I modelli di fondazione sono caratterizzati da caratteristiche difficili da quantificare, inclusa la loro natura probabilistica e augmentativa e interazione con ambienti socio-tecnici complessi, dove i danni non possono essere chiaramente previsti. Di conseguenza, gli approcci tradizionali di valutazione del rischio non sono in grado di tenere adeguatamente conto del loro comportamento o impatto e possono produrre una falsa sensazione di fiducia per i regolatori.

La trappola burocratica della certezza legale e la necessità di una governance anticipatoria delle tecnologie emergenti

L’analisi di Max Weber sulla burocrazia aiuta a spiegare perché il disallineamento tra le assunzioni incorporate negli strumenti legali e le realtà delle tecnologie fosse da aspettarsi. Weber descrisse la burocrazia come una “gabbia di ferro” di razionalizzazione, dipendente da regole formali, gerarchie e chiarezza categoriale. Le burocrazie richiedono una chiara categorizzazione, altrimenti non possono funzionare efficacemente.

Le definizioni precise del Regolamento sull’AI dell’UE – come quelle per “fornitore”, “implementatore” e soprattutto “modello di intelligenza artificiale di uso generale” – riflettono questa logica burocratica. Tuttavia, come avvertì Weber, questo tipo di razionalità può portare a schemi di pensiero eccessivamente rigidi e formalizzati. Trattando le categorie dell’AI come scientificamente definite, la legge esemplifica un formalismo legale che può ostacolare la governance adattativa.

Per i responsabili politici, il problema non è accademico: regole che congelano categorie troppo presto rischiano di intrappolare l’Europa in un quadro concettuale obsoleto che sarà difficile da rivedere man mano che la ricerca sull’AI avanza. Pertanto, è essenziale sviluppare meccanismi di governance che anticipino il cambiamento concettuale e consentano revisioni iterative, facendo affidamento su organismi di monitoraggio multidisciplinari piuttosto che su definizioni statiche e problematiche.

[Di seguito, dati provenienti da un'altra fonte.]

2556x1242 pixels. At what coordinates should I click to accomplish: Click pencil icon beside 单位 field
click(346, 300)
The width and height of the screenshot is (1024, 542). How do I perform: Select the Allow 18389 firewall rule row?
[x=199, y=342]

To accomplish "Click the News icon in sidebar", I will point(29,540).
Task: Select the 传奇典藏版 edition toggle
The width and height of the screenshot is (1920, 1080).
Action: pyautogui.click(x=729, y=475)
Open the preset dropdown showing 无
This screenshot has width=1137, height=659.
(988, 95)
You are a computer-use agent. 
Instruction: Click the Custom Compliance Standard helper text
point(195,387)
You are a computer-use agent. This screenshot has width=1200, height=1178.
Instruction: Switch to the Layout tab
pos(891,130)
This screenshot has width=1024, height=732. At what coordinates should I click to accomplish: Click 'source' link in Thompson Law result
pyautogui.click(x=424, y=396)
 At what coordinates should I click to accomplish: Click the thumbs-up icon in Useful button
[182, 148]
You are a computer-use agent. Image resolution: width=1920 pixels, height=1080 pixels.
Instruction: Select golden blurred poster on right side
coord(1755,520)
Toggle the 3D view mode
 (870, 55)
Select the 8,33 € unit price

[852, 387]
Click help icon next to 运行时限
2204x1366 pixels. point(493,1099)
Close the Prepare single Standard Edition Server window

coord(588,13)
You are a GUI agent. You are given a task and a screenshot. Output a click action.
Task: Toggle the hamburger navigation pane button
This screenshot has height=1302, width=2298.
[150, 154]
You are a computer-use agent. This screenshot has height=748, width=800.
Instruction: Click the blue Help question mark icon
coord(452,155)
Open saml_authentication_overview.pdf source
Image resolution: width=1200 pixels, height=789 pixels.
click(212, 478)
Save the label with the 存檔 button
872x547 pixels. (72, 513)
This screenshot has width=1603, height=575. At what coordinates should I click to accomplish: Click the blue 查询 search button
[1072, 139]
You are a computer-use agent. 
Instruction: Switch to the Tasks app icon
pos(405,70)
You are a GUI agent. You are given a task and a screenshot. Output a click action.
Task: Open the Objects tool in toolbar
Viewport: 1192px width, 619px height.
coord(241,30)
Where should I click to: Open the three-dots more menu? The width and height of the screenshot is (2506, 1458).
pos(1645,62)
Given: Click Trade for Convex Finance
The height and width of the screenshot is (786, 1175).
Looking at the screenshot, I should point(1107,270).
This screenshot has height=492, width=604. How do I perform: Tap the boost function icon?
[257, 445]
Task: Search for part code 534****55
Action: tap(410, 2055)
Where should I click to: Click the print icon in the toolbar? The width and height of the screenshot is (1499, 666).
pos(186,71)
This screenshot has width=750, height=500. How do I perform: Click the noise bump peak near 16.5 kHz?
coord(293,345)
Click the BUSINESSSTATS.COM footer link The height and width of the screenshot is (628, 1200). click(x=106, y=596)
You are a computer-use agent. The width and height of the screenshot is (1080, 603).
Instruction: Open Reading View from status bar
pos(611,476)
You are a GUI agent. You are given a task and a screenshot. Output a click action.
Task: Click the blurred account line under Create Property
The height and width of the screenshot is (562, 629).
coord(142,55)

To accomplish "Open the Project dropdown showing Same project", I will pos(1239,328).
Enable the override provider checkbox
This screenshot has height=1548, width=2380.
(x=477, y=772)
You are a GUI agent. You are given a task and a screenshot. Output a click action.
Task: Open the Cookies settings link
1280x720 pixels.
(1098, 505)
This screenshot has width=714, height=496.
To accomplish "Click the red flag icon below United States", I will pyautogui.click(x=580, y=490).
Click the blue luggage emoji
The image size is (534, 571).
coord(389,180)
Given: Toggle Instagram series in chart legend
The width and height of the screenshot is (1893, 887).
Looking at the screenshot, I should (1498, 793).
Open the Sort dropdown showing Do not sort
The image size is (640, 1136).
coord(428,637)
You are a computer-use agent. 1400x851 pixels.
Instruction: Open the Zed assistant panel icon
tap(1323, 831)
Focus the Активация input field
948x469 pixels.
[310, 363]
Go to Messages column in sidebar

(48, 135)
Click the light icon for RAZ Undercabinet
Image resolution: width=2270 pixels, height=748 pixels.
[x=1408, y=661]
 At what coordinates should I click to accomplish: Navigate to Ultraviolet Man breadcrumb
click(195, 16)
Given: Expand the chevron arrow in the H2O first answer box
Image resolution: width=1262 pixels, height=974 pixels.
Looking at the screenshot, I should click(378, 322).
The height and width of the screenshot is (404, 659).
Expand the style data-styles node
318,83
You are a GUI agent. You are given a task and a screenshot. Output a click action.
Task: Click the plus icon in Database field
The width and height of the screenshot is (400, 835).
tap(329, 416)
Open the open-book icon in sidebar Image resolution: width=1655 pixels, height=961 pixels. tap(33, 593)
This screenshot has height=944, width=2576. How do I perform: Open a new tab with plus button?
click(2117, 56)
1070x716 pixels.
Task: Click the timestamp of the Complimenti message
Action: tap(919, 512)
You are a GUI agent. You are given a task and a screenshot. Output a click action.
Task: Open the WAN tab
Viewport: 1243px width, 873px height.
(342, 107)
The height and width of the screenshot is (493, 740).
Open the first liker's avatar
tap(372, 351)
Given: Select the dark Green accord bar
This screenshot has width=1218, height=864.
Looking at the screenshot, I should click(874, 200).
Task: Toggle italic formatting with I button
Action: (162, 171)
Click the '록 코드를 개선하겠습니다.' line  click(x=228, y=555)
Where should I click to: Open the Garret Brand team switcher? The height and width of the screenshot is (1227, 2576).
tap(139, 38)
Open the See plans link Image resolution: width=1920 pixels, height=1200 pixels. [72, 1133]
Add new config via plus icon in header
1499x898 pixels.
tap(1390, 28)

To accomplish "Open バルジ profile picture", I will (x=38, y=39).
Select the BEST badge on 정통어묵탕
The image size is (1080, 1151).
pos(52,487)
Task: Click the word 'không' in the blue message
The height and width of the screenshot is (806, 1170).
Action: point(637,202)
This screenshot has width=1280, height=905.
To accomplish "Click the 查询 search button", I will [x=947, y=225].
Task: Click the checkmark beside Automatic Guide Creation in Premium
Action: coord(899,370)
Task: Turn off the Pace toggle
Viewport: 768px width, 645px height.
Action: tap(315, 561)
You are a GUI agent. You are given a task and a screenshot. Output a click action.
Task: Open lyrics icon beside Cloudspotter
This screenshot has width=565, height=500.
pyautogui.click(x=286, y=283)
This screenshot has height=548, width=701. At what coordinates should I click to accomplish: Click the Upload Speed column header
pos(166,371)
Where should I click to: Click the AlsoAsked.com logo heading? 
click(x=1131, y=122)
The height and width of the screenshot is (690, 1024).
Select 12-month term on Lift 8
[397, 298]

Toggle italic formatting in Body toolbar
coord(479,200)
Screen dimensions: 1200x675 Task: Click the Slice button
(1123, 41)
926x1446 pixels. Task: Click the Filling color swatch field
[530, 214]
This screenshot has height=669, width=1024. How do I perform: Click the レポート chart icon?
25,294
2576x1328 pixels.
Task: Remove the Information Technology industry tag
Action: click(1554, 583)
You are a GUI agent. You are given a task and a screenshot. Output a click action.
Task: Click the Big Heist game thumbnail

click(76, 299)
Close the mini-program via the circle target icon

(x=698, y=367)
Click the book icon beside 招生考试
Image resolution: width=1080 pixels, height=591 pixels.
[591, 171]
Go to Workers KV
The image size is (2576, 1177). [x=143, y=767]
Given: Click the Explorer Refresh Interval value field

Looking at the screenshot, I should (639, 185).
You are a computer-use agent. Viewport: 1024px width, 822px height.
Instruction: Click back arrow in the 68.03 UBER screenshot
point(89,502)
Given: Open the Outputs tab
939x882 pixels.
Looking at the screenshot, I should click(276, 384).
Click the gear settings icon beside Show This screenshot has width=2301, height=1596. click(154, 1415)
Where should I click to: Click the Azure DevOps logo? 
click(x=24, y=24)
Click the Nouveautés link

In sintesi, il ritardo nella pubblicazione del Codice di Pratica GPAI non dovrebbe essere visto come un momento di conflitto, ma piuttosto come un’opportunità per considerare un framework più appropriato per governare le tecnologie emergenti – uno che accetta l’incertezza come norma, si basa su una sorveglianza adattativa e tratta le categorie come provvisorie piuttosto che definitive.